Foto da semana.

“Eles conservaram aquela liturgia primitiva, não? Tão bela. Nós perdemos um pouco do sentido de adoração, eles o conservam, eles louvam a Deus, eles adoram a Deus, eles cantam, o tempo não importa. O centro é Deus e isso é uma riqueza que eu gostaria de enfatizar sobre esta ocasião quando você me faz essa pergunta”. Estas são palavras — justíssimas, diga-se de passagem — do Papa Francisco sobre a liturgia dos orientais, em entrevista a bordo do avião que o levava de volta a Roma após a JMJ, mas que podem ser aplicadas perfeitamente ao Rito Romano Tradicional! Sim, Santo Padre, nós latinos também temos um grande tesouro que merece ser preservado e propagado: a Missa de Sempre! Sim, Missa de Sempre, pois, conforme explicou Monsenhor Klaus Gamber:

“O rito romano remonta em suas partes mais importantes pelo menos ao século V, e mais precisamente ao Papa São Dâmaso (366-384). O Canon Missae, com exceção de alguns retoques efetuados por São Gregório I (590-604), alcançou com São Gelásio I (492-496) a forma que conservou até há pouco. A única coisa sobre a qual os Romanos Pontífices não cessaram de insistir do século V em diante, foi a importância para todos de adotar o Canon Missae Romanae, dado que dito cânon remonta nada menos que ao próprio Apóstolo Pedro“.

Na imagem, a primeira missa do pe. Bertrand Lacroix, FSSP, na Basílica de Nossa Senhora das Vitórias, em Paris. Créditos da imagem: Rorate-Caeli.

6 Comentários to “Foto da semana.”

  1. Como sempre, o bonito é que os outros fazem. Enquanto isso, a Missa Tridentina permanece perseguida, o Catecismo tradicional segue proscrito, os sacramentos continuam desprezados,os santos são ridicularizados, etc. Ignorância ou má-fé do clero?

  2. Esse comentário do Papa é como os das famílias católicas (?) de hoje: “Como é bonito um filho [dos outros] padre “.

    Se perdemos o “sentido de adoração, eles o conservam, eles louvam a Deus, eles adoram a Deus, eles cantam, o tempo não importa. O centro é Deus e isso é uma riqueza”, por que não valorizar o rito antigo? Ou melhor, por que não reformar a reforma?

  3. Santo Padre, então não temas, não hesite, Sua Santidade pode perfeitamente recuperar esse sentido de adoração perdido no rito romano ordinário, está nas vossas mãos, enquanto sucessor de Pedro, reaver o tesouro de fé perdido, esta centralidade tão querida e desejada de Deus na liturgia. Está claro que o rito ordinário precisa reaver todas essas qualidades que se mantiveram intactas nos ritos orientais, e que elas estão vivas no rito tridentino, tão perseguido, tão execrado, tão humilhado. Que tempos estranhos, uma obra de Deus, um rito que santificou milhões e milhões de gerações, hoje visto com tanta desconfiança por aqueles deveriam por ele zelar com mais afinco. Não hesite, Santo Padre, está em vossas mãos, conte com nossas orações e vá em frente!

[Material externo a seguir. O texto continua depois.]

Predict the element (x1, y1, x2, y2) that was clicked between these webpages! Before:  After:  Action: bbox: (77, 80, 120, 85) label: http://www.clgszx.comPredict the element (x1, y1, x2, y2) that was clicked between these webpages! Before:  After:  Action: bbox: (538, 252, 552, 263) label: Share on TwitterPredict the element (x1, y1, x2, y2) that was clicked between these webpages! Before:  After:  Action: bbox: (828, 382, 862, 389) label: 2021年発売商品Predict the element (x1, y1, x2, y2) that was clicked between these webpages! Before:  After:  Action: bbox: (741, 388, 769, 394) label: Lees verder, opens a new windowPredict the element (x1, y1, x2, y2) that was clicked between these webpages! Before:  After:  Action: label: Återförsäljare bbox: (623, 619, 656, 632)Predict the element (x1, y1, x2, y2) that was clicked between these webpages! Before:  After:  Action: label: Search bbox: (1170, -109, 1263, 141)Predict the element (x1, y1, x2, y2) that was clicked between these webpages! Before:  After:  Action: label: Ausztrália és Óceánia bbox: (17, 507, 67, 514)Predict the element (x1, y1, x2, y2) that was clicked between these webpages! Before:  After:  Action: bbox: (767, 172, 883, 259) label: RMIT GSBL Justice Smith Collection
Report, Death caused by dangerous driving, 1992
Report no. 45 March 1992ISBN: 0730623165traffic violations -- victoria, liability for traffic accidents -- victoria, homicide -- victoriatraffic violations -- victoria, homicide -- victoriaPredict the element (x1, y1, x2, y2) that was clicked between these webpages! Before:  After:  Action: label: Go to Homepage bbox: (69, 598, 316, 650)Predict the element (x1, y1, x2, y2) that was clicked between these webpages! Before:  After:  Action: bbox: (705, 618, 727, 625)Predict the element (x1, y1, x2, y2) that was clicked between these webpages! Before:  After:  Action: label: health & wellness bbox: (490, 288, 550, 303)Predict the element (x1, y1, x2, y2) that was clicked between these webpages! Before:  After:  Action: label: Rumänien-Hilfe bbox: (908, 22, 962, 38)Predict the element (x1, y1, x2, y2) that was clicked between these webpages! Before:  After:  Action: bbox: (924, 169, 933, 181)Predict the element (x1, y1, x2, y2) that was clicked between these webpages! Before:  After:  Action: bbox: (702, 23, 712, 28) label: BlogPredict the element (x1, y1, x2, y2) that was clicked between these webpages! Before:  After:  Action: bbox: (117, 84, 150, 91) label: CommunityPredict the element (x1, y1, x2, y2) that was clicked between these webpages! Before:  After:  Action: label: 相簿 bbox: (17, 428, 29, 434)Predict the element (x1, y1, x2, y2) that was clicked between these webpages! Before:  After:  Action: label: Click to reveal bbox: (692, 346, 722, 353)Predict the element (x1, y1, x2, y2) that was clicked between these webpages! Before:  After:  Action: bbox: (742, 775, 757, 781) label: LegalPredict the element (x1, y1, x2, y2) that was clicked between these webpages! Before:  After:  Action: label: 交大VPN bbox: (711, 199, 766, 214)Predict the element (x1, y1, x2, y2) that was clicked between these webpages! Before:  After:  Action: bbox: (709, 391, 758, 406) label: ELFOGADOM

  4. “Eles conservaram aquela liturgia primitiva, não? Tão bela. Nós perdemos um pouco do sentido de adoração, eles o conservam, eles louvam a Deus, eles adoram a Deus, eles cantam, o tempo não importa. O centro é Deus e isso é uma riqueza que eu gostaria de enfatizar sobre esta ocasião quando você me faz essa pergunta”. “Estas são palavras — justíssimas, diga-se de passagem — do Papa Francisco sobre a liturgia dos orientais”….

    Aqui se aplica claramente aquele ditado: “Casa de ferreiro, espeto de pau”.

  5. O Papa acha a liturgia dos ortodoxos bela, com sentido de adoração, louvor , Deus é o centro e ao mesmo tempo despreza a Santa Missa e Liturgia dos Sacramentos da Milenar da Igreja Católica e se desmancha de satisfação com a Missa Nova do Vaticano II, cópia fiel da missa de Lutero, desprovida de tudo e voltada para o Homem.

  6. Gostaria muito de ouvir o Papa Francisco elogiar com a mesma ênfase a liturgia tradicional da Igreja, preservada no santo rito tridentino, hoje tão desconhecido, espezinhado e perseguido. A cruel ironia consiste justamente nisso: todos os ritos e crenças merecem atenção e respeito por parte do clero; exceto a Missa Tridentina, que serve apenas para “dividir os fiéis” e “expressar um modo ultrapassado de celebrar a fé”. Videte nunc si est dolor sicut meus!